La productivité est l’un des mantras de l’économie moderne. Et donc de notre société, laquelle selon un certain Keynes aurait mieux fait de laisser l’économie sur la banquette arrière ! Ceux qui l’étudient, la jaugent et la commentent – économistes, journalistes, politiciens – semblent souvent oublier ses faces sombres, ou le revers de la médaille productiviste.
Car la productivité qu’est-ce donc ? Une course contre le temps, une tentative toujours répétée de faire plus avec moins ? Ce qui peut tout de même soulever quelques interrogations. Car n’est-ce pas un peu contre nature ou, pour le dire autrement, un peu « tiré par les cheveux » ?

Si l’on délaisse un instant la sphère humaine, voit-on ailleurs dans le monde animal ou végétal cette même pression permanente, cette quête absolue de croissance ? Autrement dit, les arbres, eux, ne cherchent pas à pousser jusqu’au ciel ou à atteindre plus vite leur taille optimale… Et les lions comme les baleines n’ont jamais réellement essayé de faire des gains de productivité !
Car il faut bien s’interroger sur l’utilité de la productivité. Certes on peut, à titre individuel, se satisfaire de progresser dans sa capacité de travail, un peu à l’image d’un écolier satisfait de ses progrès en mathématiques et en vitesse de calcul ! Cependant, l’obsession à la productivité et au rendement peuvent se retourner sur l’élève comme sur l’employé. Et l’on connaît tous les noms de ces maux, qui finissent tous par « out » et peuvent aussi nous mettre « out » c’est-à-dire sur la touche, KO !
Depuis très longtemps, l’Homme a cherché à améliorer sa capacité à résister. Au plan physique et au plan mental. Dans le sport, on parle de dopage pour tout ce qui permet de poursuivre telle ou telle compétition sans trop avoir à craindre d’être « out » le lendemain, jouant sur la performance du jour j et sur la récupération du jour j au jour j+1. Car la nature étant quelque peu têtue et taquine, elle n’a rien inventé de mieux pour les Hommes (comme pour le reste du règne animal) que le repos, pour les lendemains de compétition (ou de fête !) Ce qui est bien peu compatible avec un Tour de France ou des Jeux olympiques.
C’est là que se produit le dérapage et la tentation d’aller vers telle ou telle substance ou potion magique. C’est notre entêtement productif et notre curiosité (côté demande), associés à notre sens aigu des affaires et ce qu’on nomme joliment la créativité (côté offre), qui ont fait fleurir un nombre incalculable de trafics de drogues (versant illégal) et de commerces en tout genre (versant légal, qu’il s’agisse de café, de thé, de chocolat ou d’autres « remontants »…)

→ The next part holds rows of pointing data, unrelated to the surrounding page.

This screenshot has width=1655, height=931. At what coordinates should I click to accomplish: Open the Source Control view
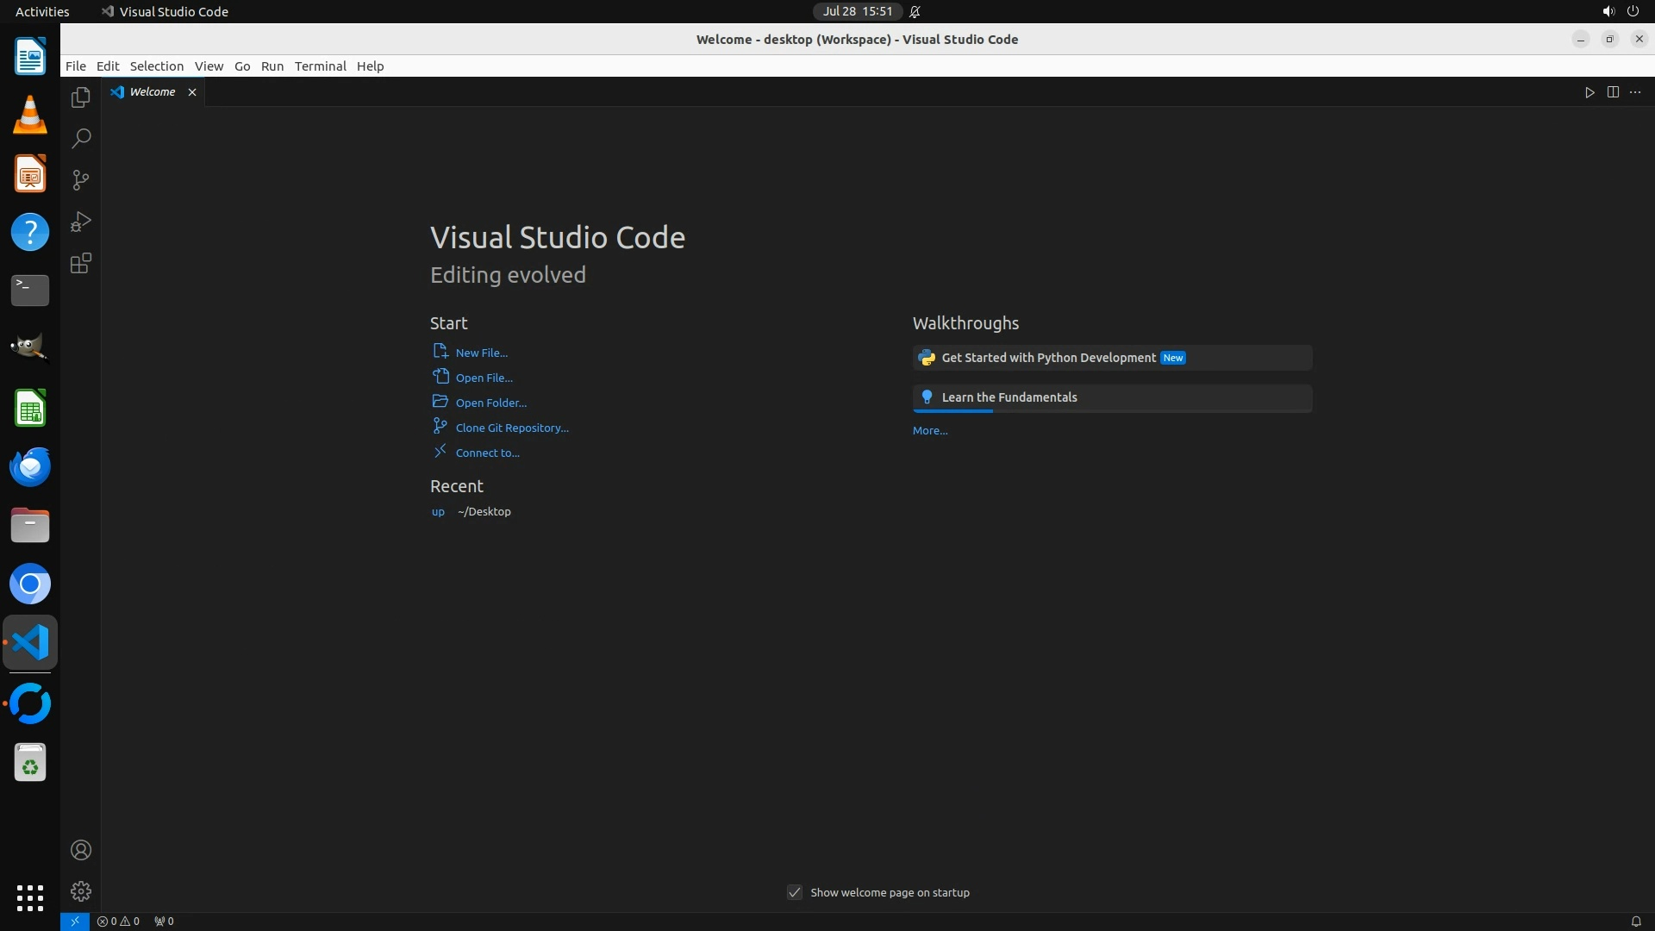click(x=81, y=180)
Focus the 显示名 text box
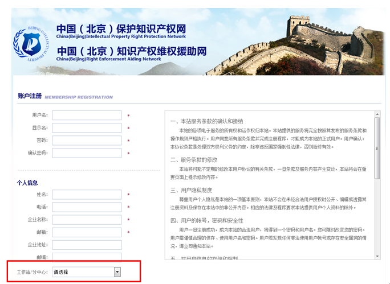390x284 pixels. [x=87, y=128]
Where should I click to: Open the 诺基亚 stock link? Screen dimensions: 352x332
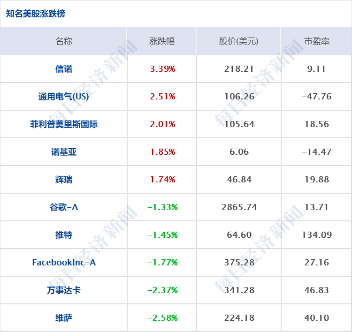64,152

Productivité, drogue pure et dure ? Après que l’Occident ait fait le coup de l’opium pour endormir, des décennies durant, la Chine, cette dernière semble avoir pris sa revanche dans le commerce de composants de drogues modernes, qui transitent via le Mexique pour mieux se retrouver, par exemple, aux États-Unis. Et pourtant il serait bien naïf de se considérer, que l’on soit Européen ou Étasunien, comme de simples victimes d’un plan maléfique extérieur. Une géopolitique des narcotiques irrigue donc la société humaine, hélas plus que jamais.